Within the records, say how many lines include the word "Expand"; the answer should be the number and no more.
◇ ◇ ◇
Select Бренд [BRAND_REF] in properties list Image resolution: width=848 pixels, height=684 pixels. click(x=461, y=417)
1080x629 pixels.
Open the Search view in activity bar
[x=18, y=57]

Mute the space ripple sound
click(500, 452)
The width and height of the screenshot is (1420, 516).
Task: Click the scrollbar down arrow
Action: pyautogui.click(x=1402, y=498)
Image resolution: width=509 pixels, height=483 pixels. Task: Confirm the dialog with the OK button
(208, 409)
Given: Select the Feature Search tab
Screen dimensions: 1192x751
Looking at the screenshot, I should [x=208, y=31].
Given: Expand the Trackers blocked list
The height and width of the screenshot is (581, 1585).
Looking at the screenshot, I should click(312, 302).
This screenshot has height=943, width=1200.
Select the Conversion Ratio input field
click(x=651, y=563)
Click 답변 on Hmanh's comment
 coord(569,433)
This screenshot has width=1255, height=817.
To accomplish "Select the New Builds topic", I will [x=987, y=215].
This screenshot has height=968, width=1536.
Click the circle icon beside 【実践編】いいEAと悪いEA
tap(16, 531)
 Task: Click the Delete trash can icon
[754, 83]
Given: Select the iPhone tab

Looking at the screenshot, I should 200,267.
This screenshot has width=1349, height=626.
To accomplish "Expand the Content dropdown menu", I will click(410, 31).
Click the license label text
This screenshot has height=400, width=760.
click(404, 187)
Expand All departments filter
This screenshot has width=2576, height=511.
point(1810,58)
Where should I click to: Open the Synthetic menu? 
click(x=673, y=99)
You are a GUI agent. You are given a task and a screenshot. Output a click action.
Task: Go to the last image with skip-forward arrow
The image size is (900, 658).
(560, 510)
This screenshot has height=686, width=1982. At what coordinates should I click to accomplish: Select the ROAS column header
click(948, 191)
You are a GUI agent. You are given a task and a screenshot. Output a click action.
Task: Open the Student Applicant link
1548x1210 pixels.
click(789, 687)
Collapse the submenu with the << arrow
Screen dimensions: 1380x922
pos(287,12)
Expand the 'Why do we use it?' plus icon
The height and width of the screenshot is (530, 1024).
◇ ◇ ◇
## Task output
4